(Saved entries)
=== Begin Enclosure ===
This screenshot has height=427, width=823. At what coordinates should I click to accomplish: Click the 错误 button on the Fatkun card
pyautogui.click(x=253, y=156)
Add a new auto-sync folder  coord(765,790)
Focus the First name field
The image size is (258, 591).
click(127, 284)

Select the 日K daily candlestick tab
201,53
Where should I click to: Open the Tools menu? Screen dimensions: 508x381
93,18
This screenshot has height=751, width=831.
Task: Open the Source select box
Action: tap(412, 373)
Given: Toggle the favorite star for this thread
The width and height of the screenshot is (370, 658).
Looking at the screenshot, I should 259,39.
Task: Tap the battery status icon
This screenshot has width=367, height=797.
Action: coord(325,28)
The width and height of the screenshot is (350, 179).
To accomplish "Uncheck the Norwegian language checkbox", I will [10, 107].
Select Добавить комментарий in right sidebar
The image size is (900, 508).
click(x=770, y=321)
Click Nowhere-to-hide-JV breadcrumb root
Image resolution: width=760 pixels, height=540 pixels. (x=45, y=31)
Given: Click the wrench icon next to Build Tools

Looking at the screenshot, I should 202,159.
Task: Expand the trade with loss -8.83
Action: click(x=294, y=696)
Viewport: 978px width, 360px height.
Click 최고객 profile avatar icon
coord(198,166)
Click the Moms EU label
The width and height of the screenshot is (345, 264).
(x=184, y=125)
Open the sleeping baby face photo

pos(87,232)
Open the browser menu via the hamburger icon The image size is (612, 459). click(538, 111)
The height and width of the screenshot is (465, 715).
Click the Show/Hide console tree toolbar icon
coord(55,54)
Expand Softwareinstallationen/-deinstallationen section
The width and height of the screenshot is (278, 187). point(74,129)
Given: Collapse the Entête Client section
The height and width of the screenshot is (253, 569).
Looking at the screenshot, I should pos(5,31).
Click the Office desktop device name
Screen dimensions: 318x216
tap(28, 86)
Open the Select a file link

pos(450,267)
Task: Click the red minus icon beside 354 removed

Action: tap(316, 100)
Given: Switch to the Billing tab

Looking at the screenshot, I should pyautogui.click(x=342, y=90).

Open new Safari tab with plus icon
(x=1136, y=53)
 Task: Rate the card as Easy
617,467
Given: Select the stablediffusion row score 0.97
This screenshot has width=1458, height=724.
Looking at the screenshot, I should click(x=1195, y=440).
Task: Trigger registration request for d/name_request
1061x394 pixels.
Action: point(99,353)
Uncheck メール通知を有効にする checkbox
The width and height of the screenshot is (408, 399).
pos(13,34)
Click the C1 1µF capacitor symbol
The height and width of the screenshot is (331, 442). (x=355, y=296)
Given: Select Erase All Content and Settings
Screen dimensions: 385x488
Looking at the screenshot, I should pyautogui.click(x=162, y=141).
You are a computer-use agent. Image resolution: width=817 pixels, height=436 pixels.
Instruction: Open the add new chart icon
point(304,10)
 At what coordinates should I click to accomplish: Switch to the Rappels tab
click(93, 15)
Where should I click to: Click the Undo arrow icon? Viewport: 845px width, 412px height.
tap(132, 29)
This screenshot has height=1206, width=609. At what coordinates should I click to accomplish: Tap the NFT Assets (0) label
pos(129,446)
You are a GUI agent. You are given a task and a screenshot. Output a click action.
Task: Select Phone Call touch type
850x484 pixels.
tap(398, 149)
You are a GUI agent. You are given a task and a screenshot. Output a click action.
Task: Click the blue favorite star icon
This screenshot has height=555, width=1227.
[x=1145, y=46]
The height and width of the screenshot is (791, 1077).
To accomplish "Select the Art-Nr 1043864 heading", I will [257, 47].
=== End Enclosure ===
TASK DIRECTIONS -> Print each line above exactly as it stands.

WRITTEN RESPONSE ->
This screenshot has height=427, width=823. At what coordinates should I click to accomplish: Click the 错误 button on the Fatkun card
pyautogui.click(x=253, y=156)
Add a new auto-sync folder  coord(765,790)
Focus the First name field
The image size is (258, 591).
click(127, 284)

Select the 日K daily candlestick tab
201,53
Where should I click to: Open the Tools menu? Screen dimensions: 508x381
93,18
This screenshot has height=751, width=831.
Task: Open the Source select box
Action: tap(412, 373)
Given: Toggle the favorite star for this thread
The width and height of the screenshot is (370, 658).
Looking at the screenshot, I should 259,39.
Task: Tap the battery status icon
This screenshot has width=367, height=797.
Action: coord(325,28)
The width and height of the screenshot is (350, 179).
To accomplish "Uncheck the Norwegian language checkbox", I will [10, 107].
Select Добавить комментарий in right sidebar
The image size is (900, 508).
click(x=770, y=321)
Click Nowhere-to-hide-JV breadcrumb root
Image resolution: width=760 pixels, height=540 pixels. (x=45, y=31)
Given: Click the wrench icon next to Build Tools

Looking at the screenshot, I should 202,159.
Task: Expand the trade with loss -8.83
Action: click(x=294, y=696)
Viewport: 978px width, 360px height.
Click 최고객 profile avatar icon
coord(198,166)
Click the Moms EU label
The width and height of the screenshot is (345, 264).
(x=184, y=125)
Open the sleeping baby face photo

pos(87,232)
Open the browser menu via the hamburger icon The image size is (612, 459). click(538, 111)
The height and width of the screenshot is (465, 715).
Click the Show/Hide console tree toolbar icon
coord(55,54)
Expand Softwareinstallationen/-deinstallationen section
The width and height of the screenshot is (278, 187). point(74,129)
Given: Collapse the Entête Client section
The height and width of the screenshot is (253, 569).
Looking at the screenshot, I should pos(5,31).
Click the Office desktop device name
Screen dimensions: 318x216
tap(28, 86)
Open the Select a file link

pos(450,267)
Task: Click the red minus icon beside 354 removed

Action: tap(316, 100)
Given: Switch to the Billing tab

Looking at the screenshot, I should pyautogui.click(x=342, y=90).

Open new Safari tab with plus icon
(x=1136, y=53)
 Task: Rate the card as Easy
617,467
Given: Select the stablediffusion row score 0.97
This screenshot has width=1458, height=724.
Looking at the screenshot, I should click(x=1195, y=440).
Task: Trigger registration request for d/name_request
1061x394 pixels.
Action: point(99,353)
Uncheck メール通知を有効にする checkbox
The width and height of the screenshot is (408, 399).
pos(13,34)
Click the C1 1µF capacitor symbol
The height and width of the screenshot is (331, 442). (x=355, y=296)
Given: Select Erase All Content and Settings
Screen dimensions: 385x488
Looking at the screenshot, I should pyautogui.click(x=162, y=141).
You are a computer-use agent. Image resolution: width=817 pixels, height=436 pixels.
Instruction: Open the add new chart icon
point(304,10)
 At what coordinates should I click to accomplish: Switch to the Rappels tab
click(93, 15)
Where should I click to: Click the Undo arrow icon? Viewport: 845px width, 412px height.
tap(132, 29)
This screenshot has height=1206, width=609. At what coordinates should I click to accomplish: Tap the NFT Assets (0) label
pos(129,446)
You are a GUI agent. You are given a task and a screenshot. Output a click action.
Task: Select Phone Call touch type
850x484 pixels.
tap(398, 149)
You are a GUI agent. You are given a task and a screenshot. Output a click action.
Task: Click the blue favorite star icon
This screenshot has height=555, width=1227.
[x=1145, y=46]
The height and width of the screenshot is (791, 1077).
To accomplish "Select the Art-Nr 1043864 heading", I will [257, 47].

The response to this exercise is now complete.